◆ Written exercise: Copy the material below word for word, from the line containing "You are a GUI" through the line containing "point(20,103)", including both of those lines. Omit the pictures from your copy.

◆ Data:
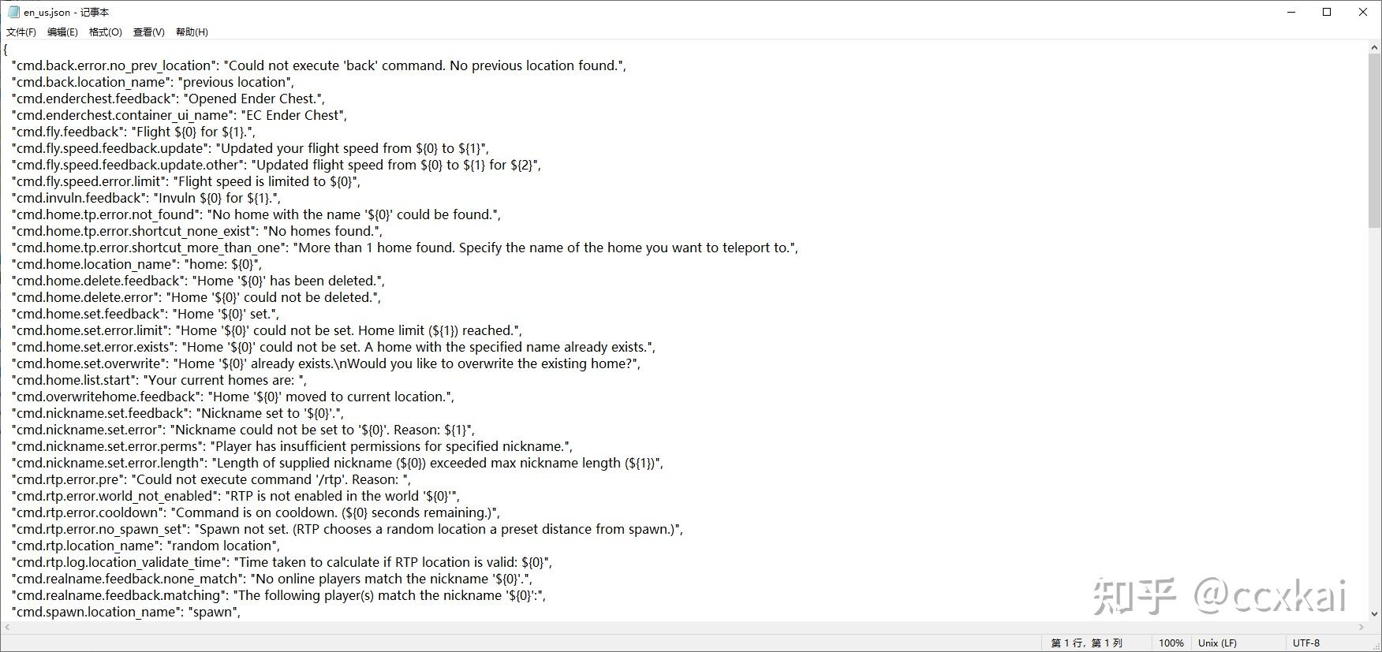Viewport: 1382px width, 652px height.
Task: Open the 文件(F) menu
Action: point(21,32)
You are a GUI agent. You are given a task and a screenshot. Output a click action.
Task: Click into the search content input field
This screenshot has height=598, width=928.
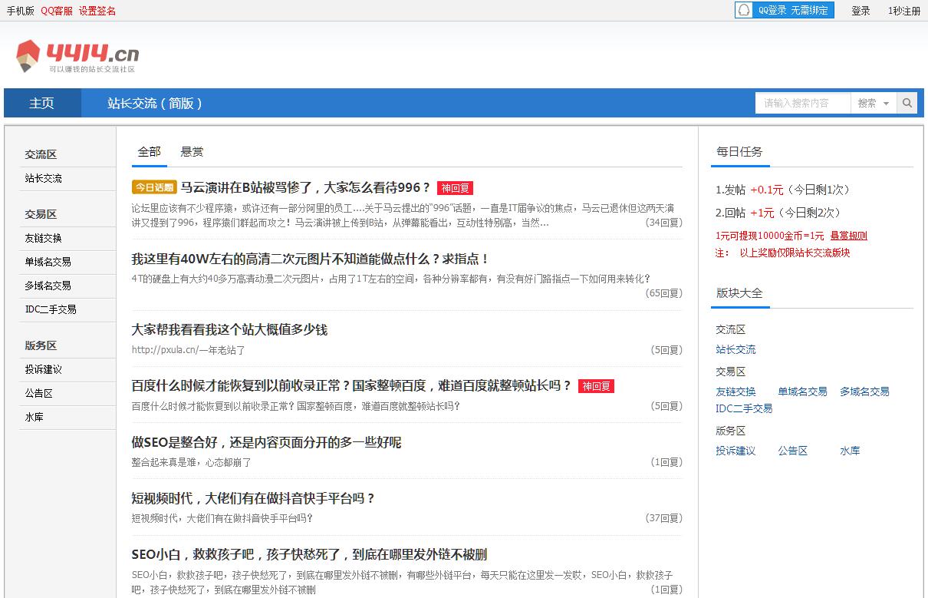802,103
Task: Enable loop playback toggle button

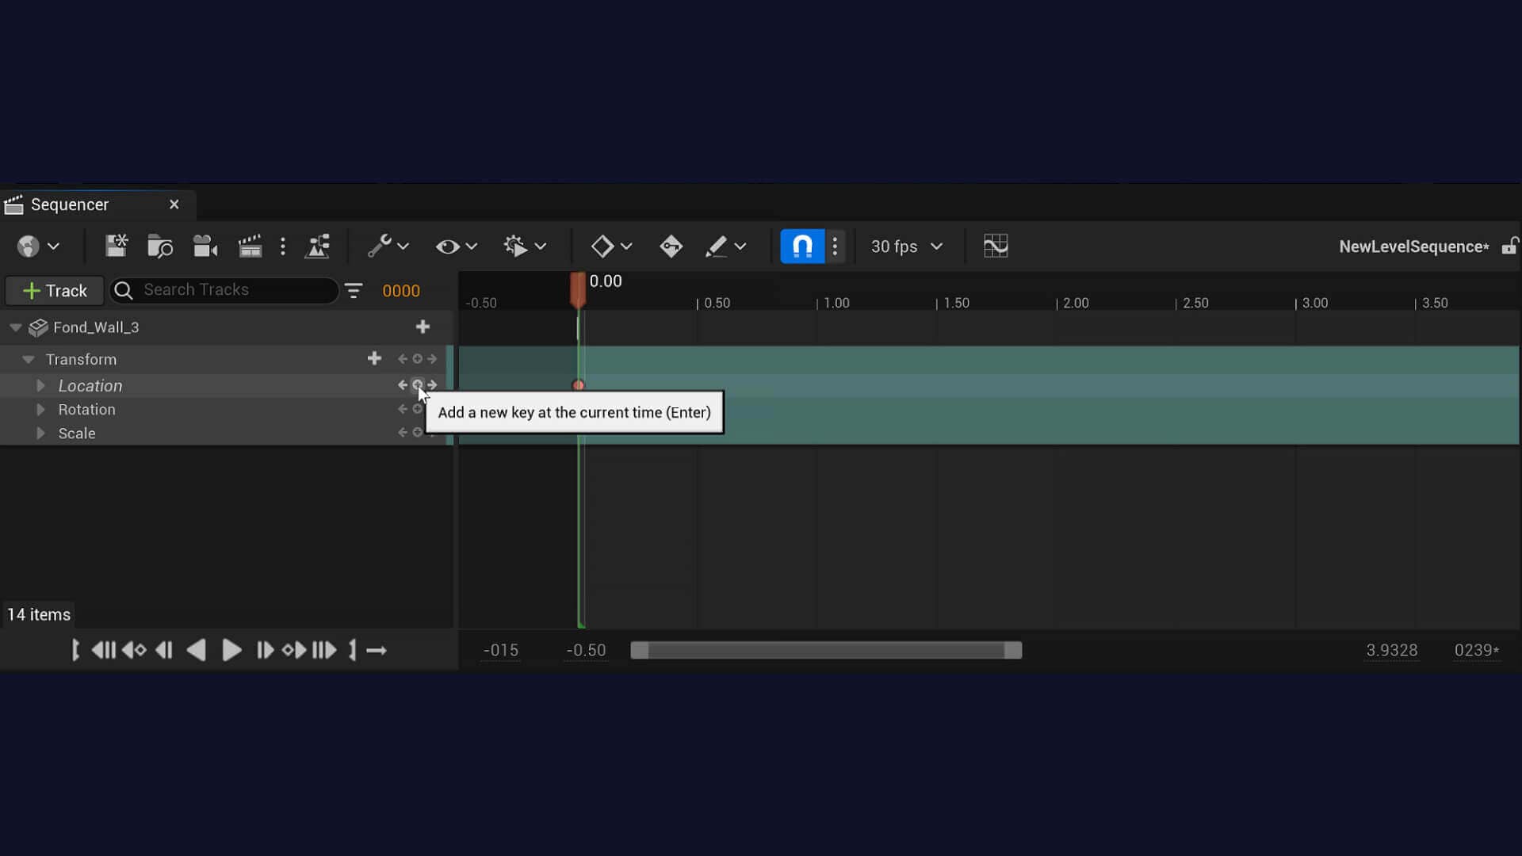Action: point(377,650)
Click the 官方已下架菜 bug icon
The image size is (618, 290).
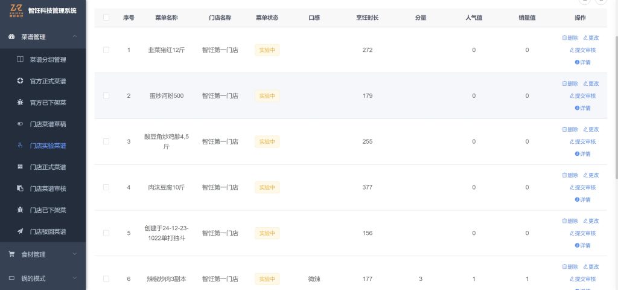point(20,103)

* * *

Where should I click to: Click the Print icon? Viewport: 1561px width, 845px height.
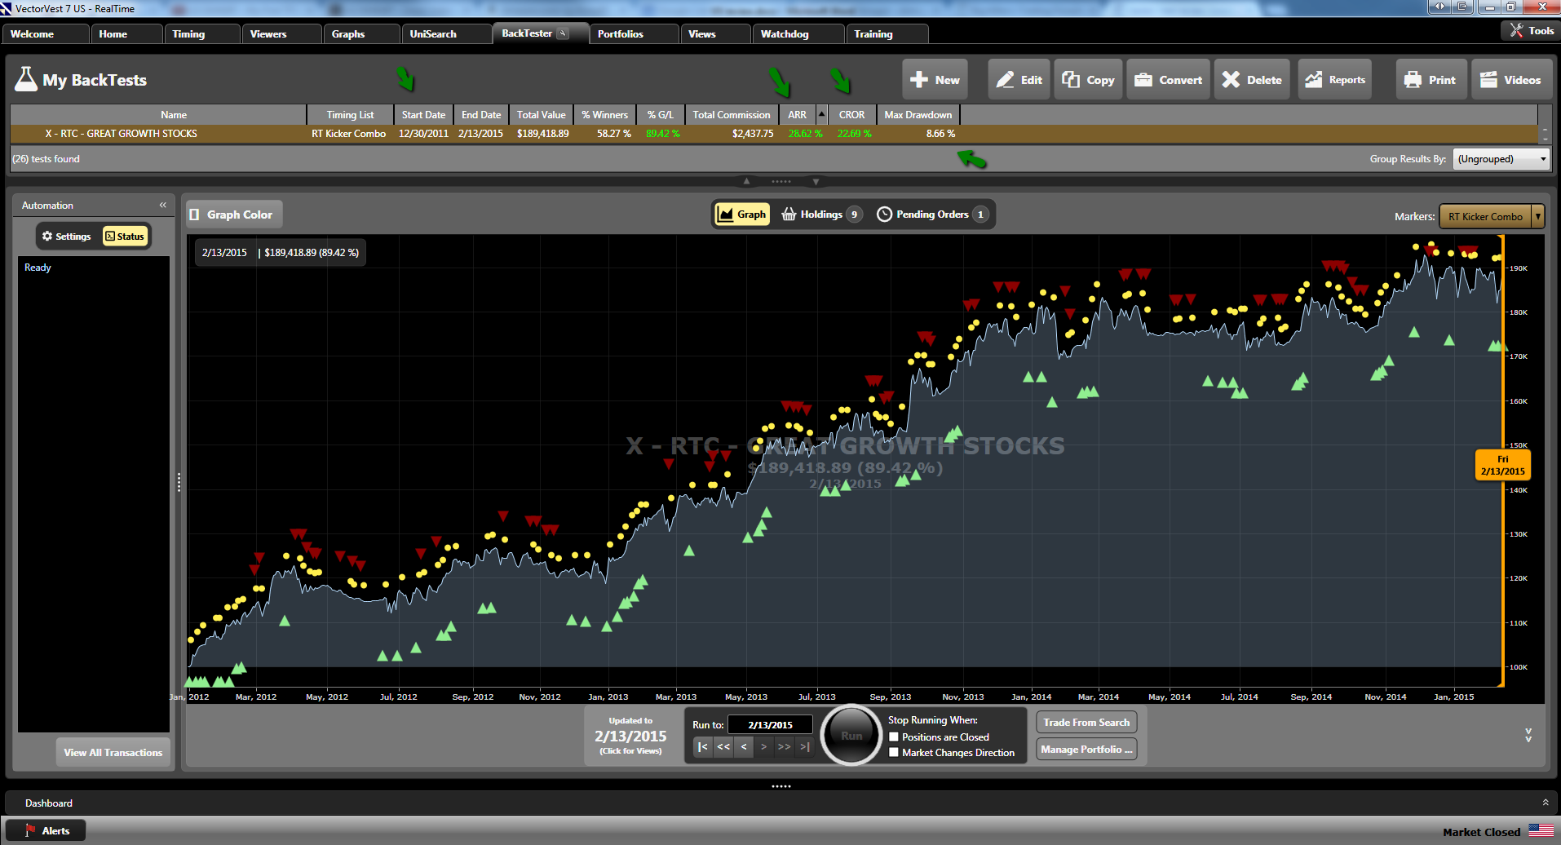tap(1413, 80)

◆ Exercise result:
You are a GUI agent. You are given a task and a screenshot. Output a click action.
Task: Click into the search content input field
This screenshot has height=598, width=928.
802,103
Task: Enable loop playback toggle button

Action: point(377,650)
Click the 官方已下架菜 bug icon
The image size is (618, 290).
point(20,103)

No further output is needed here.